» PASSAGE:
★ ★ ★ ★ ★ ★ ★
Everyday I pray to HIM and ask whether this is the happiness that I always asked from HIM everyday? If this is the person, I am more than happy to accept it because Happiness is something that I need in life. For me to fall in love, I need happiness. I have been searching for my happiness techically for my whole life and I think I have found one..

Monday, February 14, 2011

365 Days of Love

Greeting blogger.
First of all, Happy Valentine's Day to all eventhough I am not celebrating it.

14th February is the most busiest day throughtout the year for those who in relationship, in the process to secure a heart or for those who's in love. Today is the special day; a very extraordinary day where all roses selling fast like a bus ticket to ride home for Hari Raya and also the day a bouquet of roses will cost you 1 month expences for foods.
Peoples will get busy to prepare something special for their love ones and also dodgy medical leaves. ~Sigh~

But enlight me with something; for 365 days per year, why only 14Feb to show some extraordinary love to your partner? Why only today to show that you're really passionate, really in love with them while you can do it everyday?
Something that I couldn't understand until this very day. Many people came to me and said
"Someday, when you're really head over heel on someone, you will understand" but to tell you something. I has gone through 6 of 14 February with 5 different peoples and I still can't find my way to understand the fact of why be speacial only this 14th?

I don't celebrate it but I know how it feel since I have my valentine 356 times per year. I don't need one special date to show how love I am to my partner or, how I care for her.
★ ★ ★ ★ ★ ★ ★
» PROVIDED DATA:
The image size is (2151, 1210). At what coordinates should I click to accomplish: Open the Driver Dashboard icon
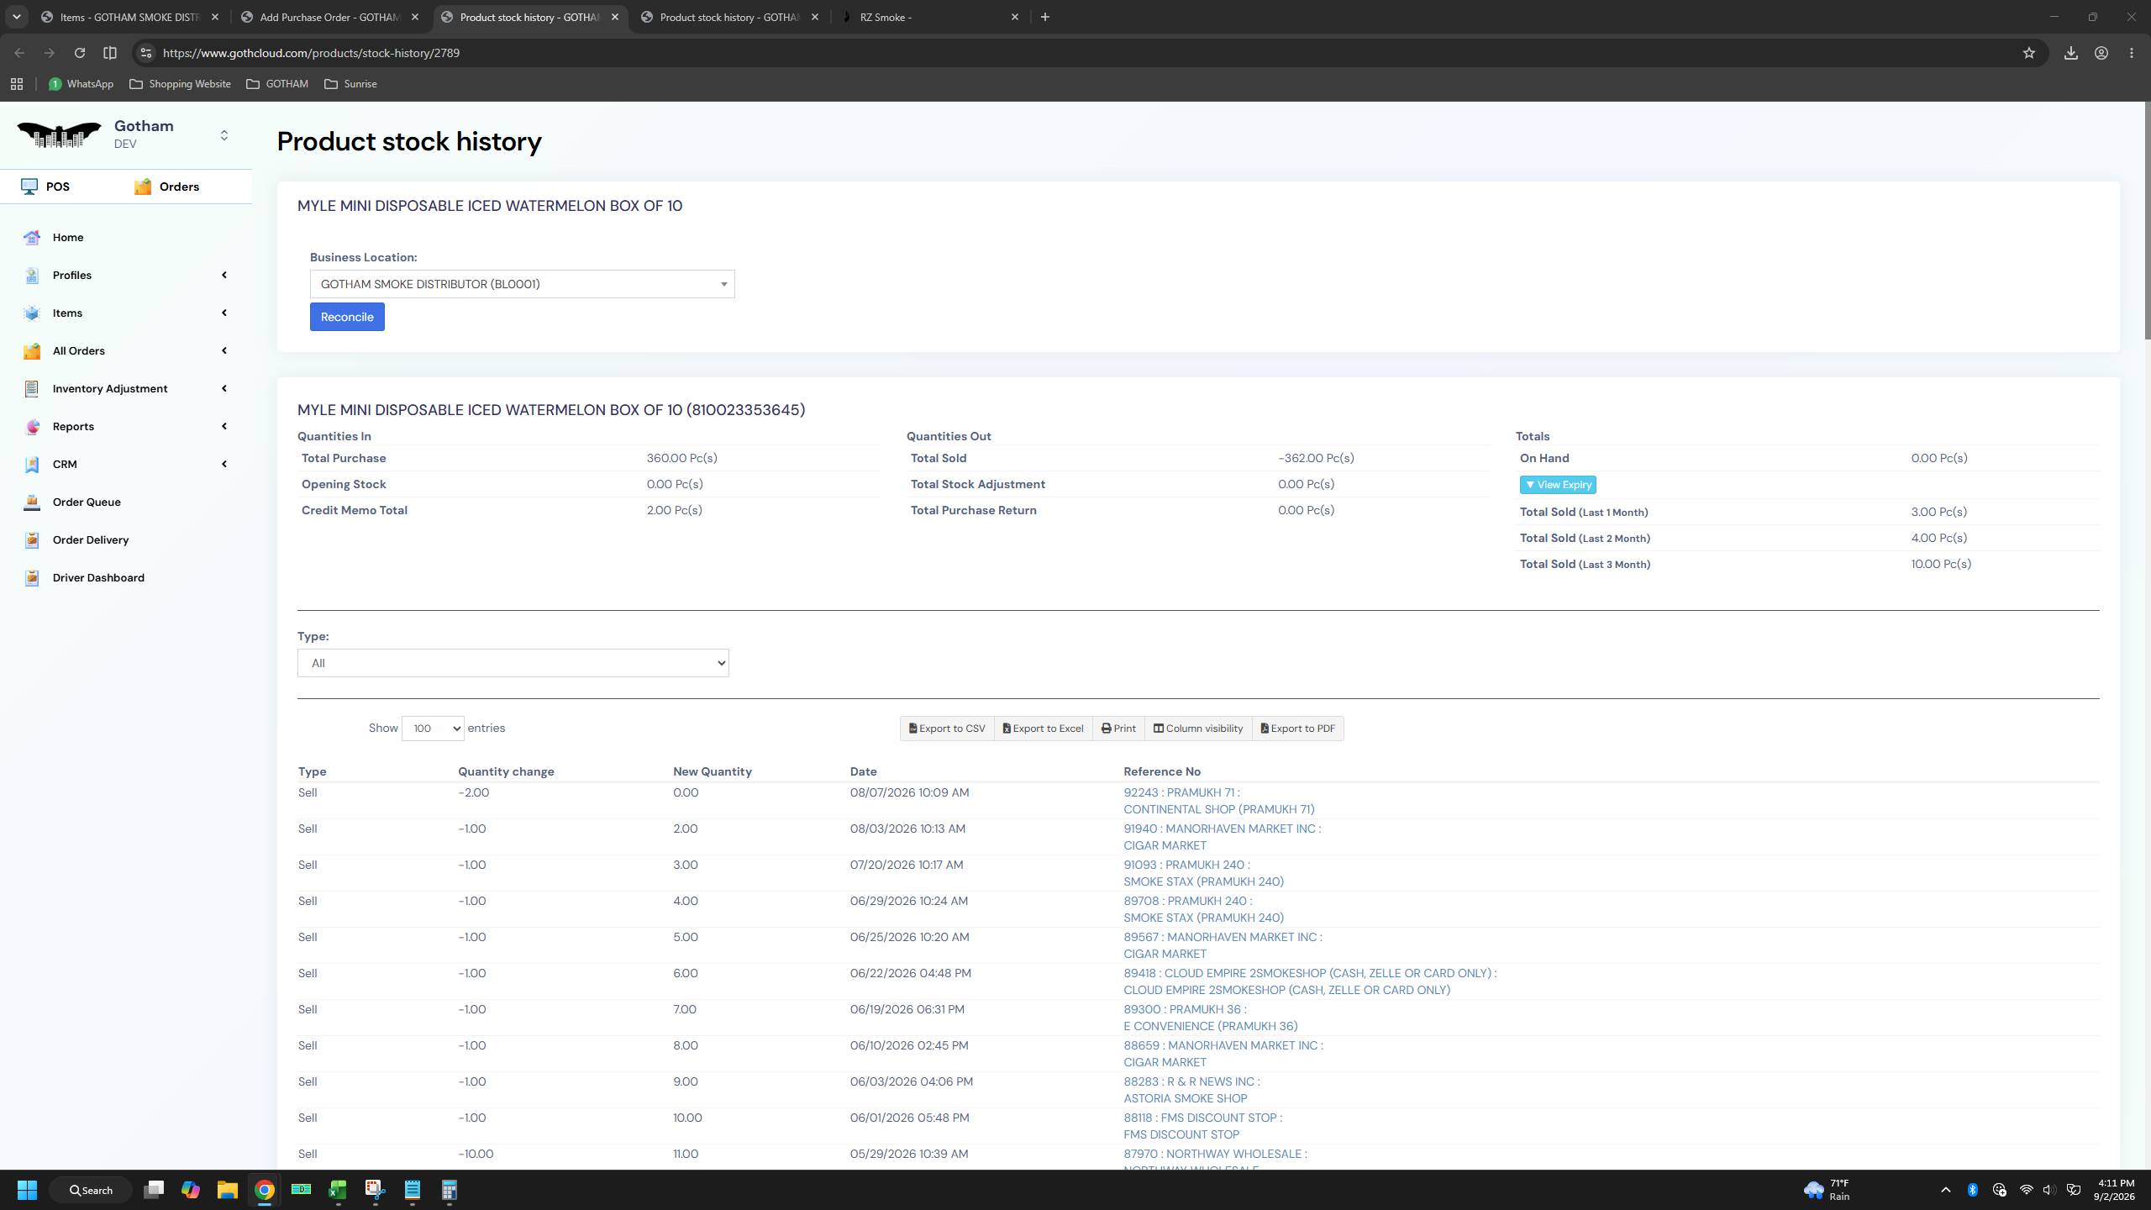click(x=32, y=578)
★ ★ ★ ★ ★ ★ ★
» SET OF TASKS:
a) Rewrite the Valentine's Day post from "Something that I couldn't" up to and including "only this 14th?", putting "One day" in place of "Someday".
b) According to the Valentine's Day post, how many February 14ths has the writer gone through, and with how many different people?
Work only from the Valentine's Day post and set the data aside.

» SOLUTIONS BELOW:
a)
Something that I couldn't understand until this very day. Many people came to me and said
"One day, when you're really head over heel on someone, you will understand" but to tell you something. I has gone through 6 of 14 February with 5 different peoples and I still can't find my way to understand the fact of why be speacial only this 14th?

b) Six, with five different people.